Ce fut ensuite au tour de Jean-Marie Bockel, secrétaire d’État à la Justice, de prendre la parole et d’affirmer: « Les différences essentielles entre le pacs et le mariage résident dans les conséquences d’ordre familial. Le mariage répond au projet de fonder une famille; les époux ont l’obligation d’assurer ensemble la direction morale et matérielle de la famille et de pourvoir à l’éducation des enfants. (…) Le pacs a une autre vocation. Nos concitoyens tiennent à la diversité des formes de vie de couple et ne sont pas favorables à ce que les effets du mariage et du pacs soient en tous points identiques ».

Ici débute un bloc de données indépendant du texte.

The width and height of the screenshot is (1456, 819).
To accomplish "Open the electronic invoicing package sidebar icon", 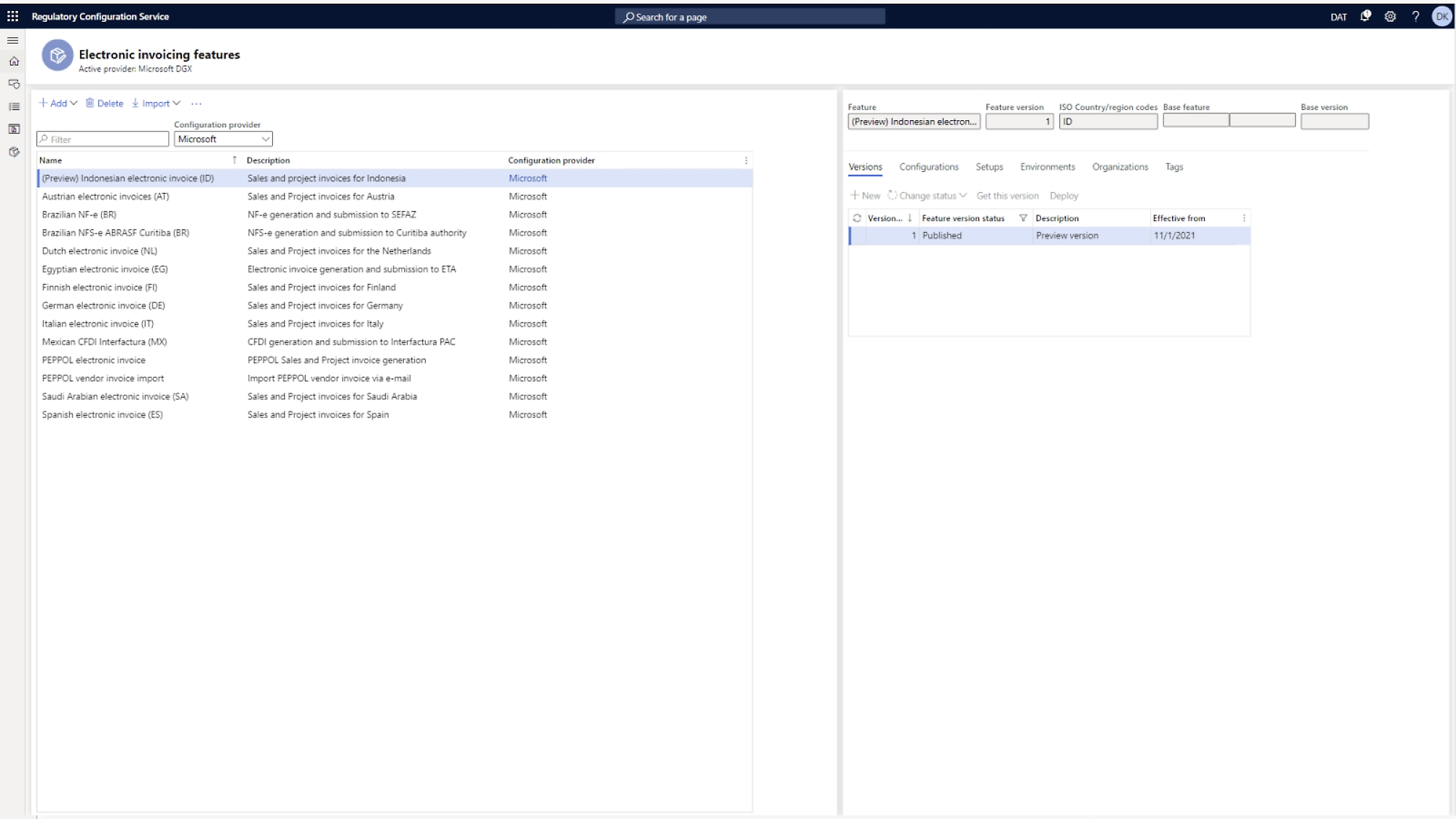I will click(14, 152).
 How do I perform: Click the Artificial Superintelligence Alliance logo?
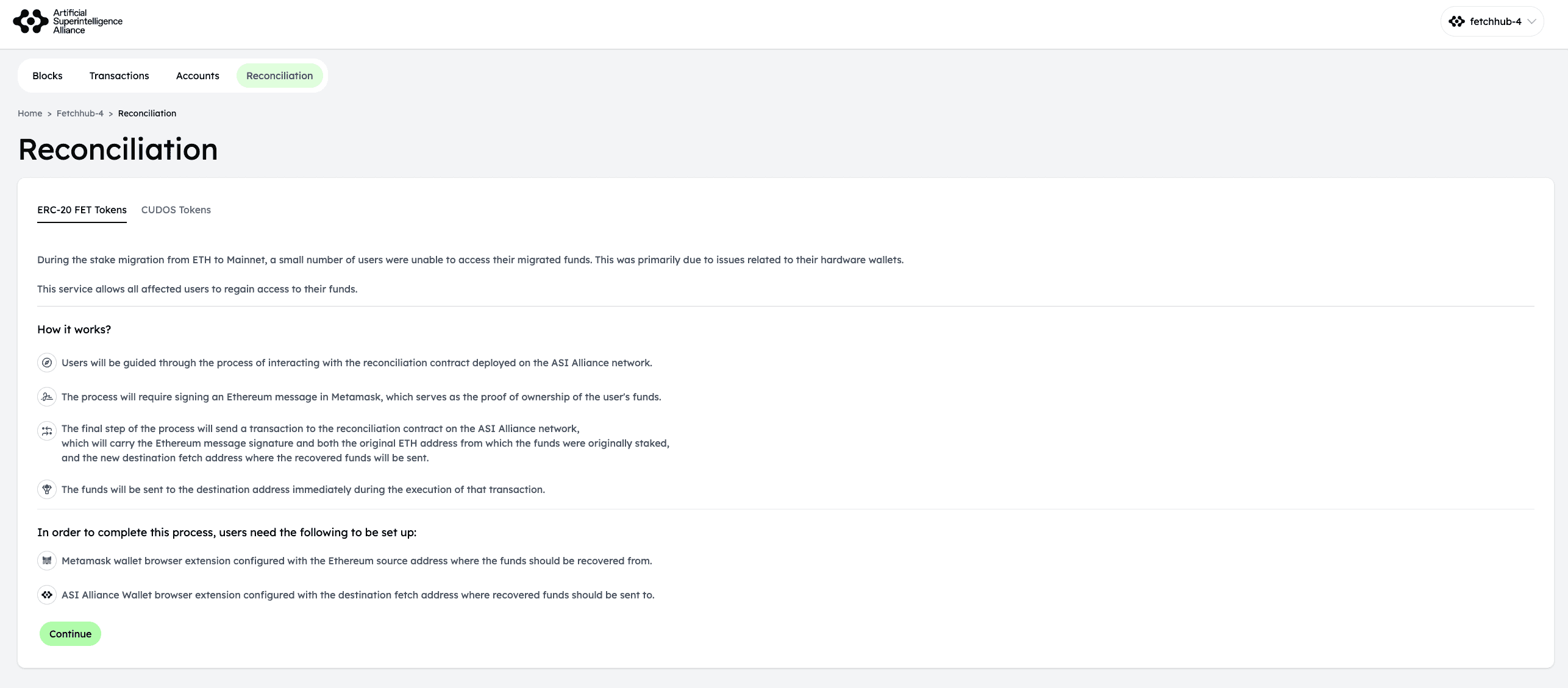pos(67,21)
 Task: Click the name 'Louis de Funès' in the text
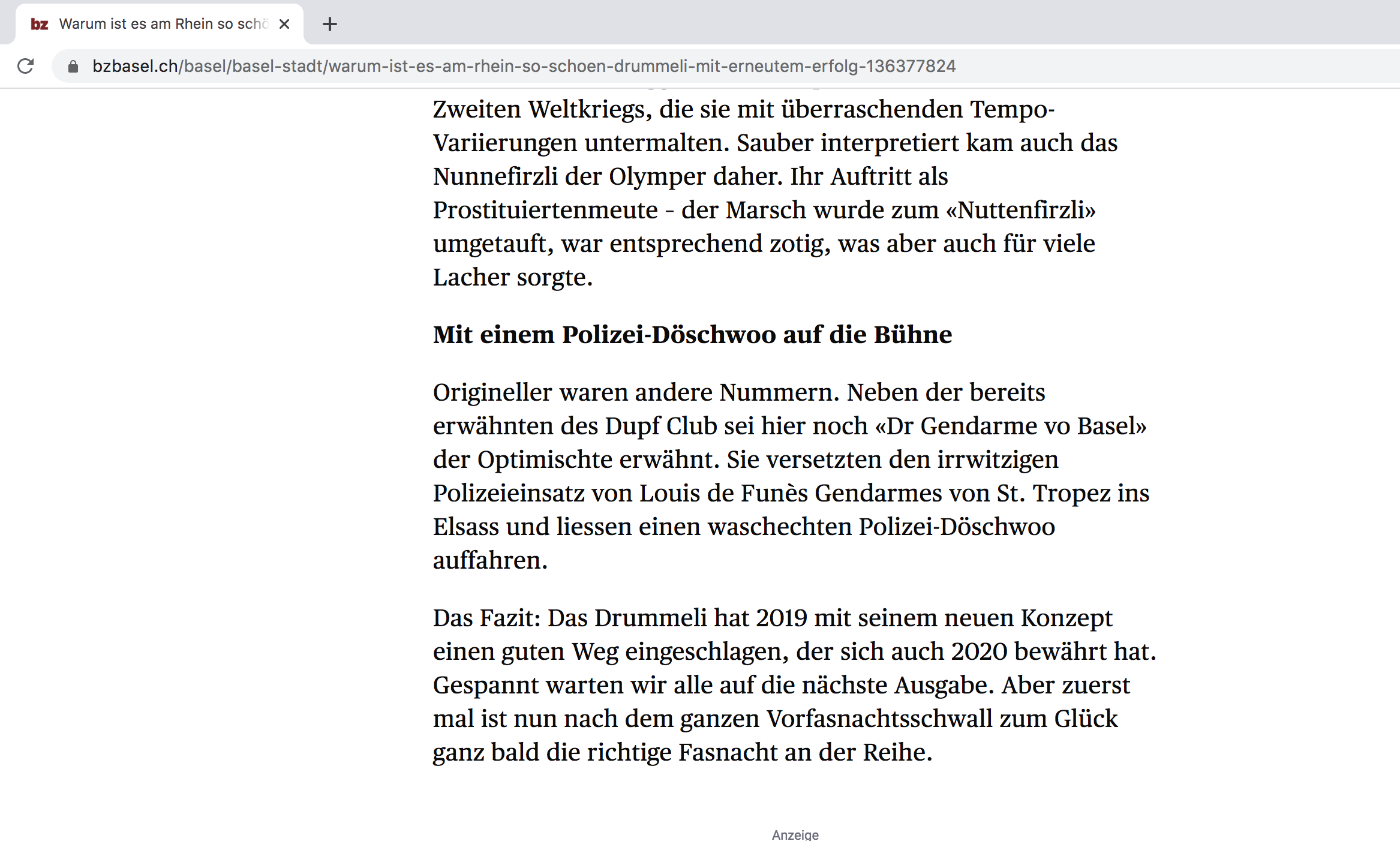point(723,493)
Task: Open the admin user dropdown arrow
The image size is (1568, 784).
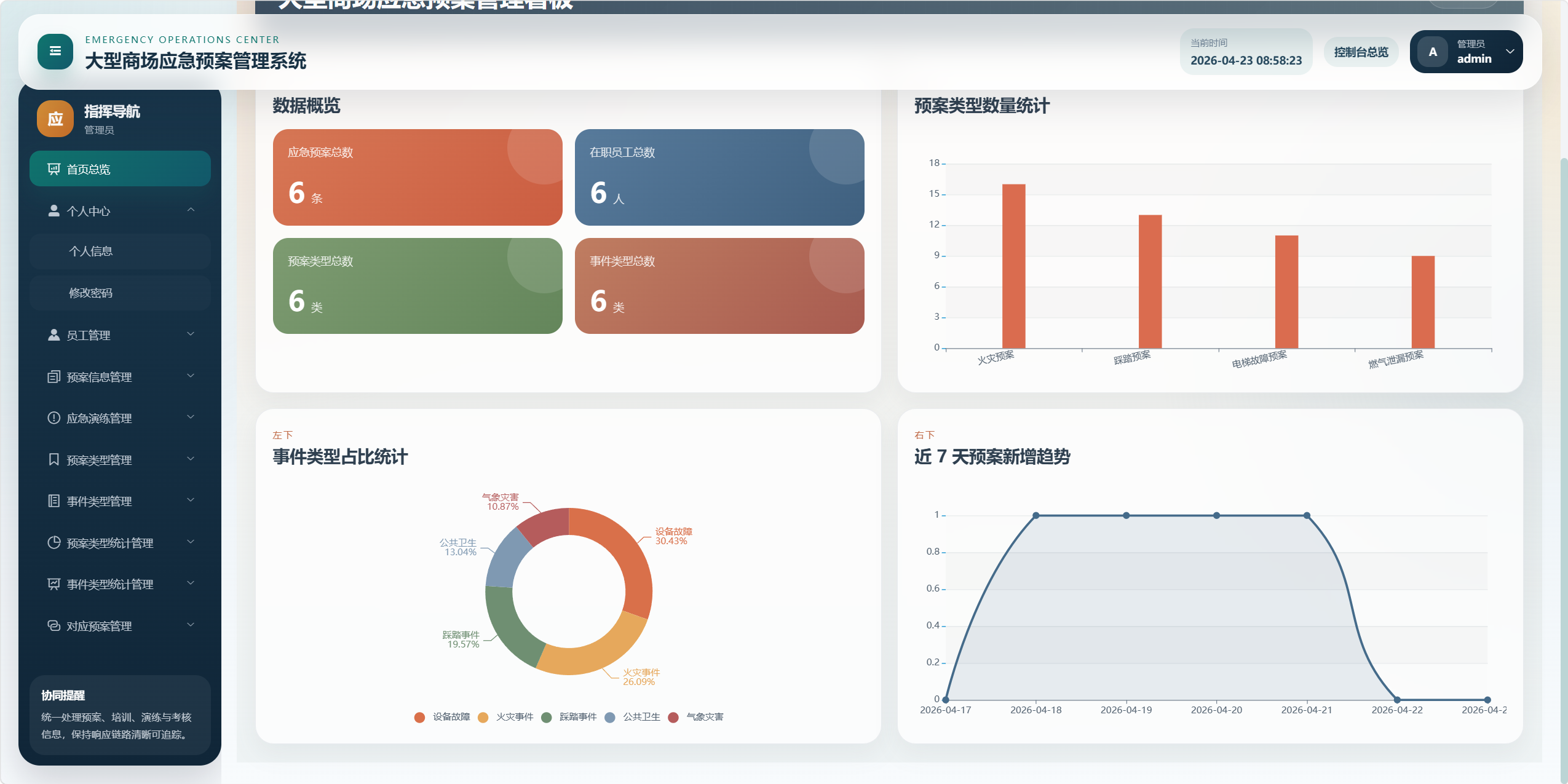Action: tap(1510, 52)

UNE « VISION BIEN DÉSUÈTE »
Pour le socialiste Richard Yung, tous ces arguments servent surtout à ne pas « officialiser indirectement l’homoparentalité »: « Ce texte prend acte de la réalité: l’homoparentalité est un fait indéniable. Beaucoup d’enfants ont été, sont et seront élevés par deux parents de même sexe. Ils ne sont pas moins heureux que les enfants de couples hétérosexuels, de nombreuses études le démontrent. Qui définit ces fameux « droits légitimes des enfants »? C’est un paravent facile pour refuser tout progrès! (…) À lire votre rapport, seul le mariage, gage de stabilité pour le couple et, partant, de sécurité affective pour l’enfant, permettrait un environnement sécurisé. Vision bien désuète! Aujourd’hui, un enfant sur deux naît hors mariage, et un mariage sur deux finit par un divorce, du moins à Paris! À l’inverse, près d’un quart des dissolutions de pacs débouchent sur un mariage. Plus souple que le mariage, plus protecteur que le concubinage, le pacs est un troisième mode de conjugalité. Il peut à juste titre ouvrir droit à l’adoption. Dès lors celle-ci est permise aux célibataires, l’argument selon lequel une famille doit être issue d’un mariage ne tient pas! ».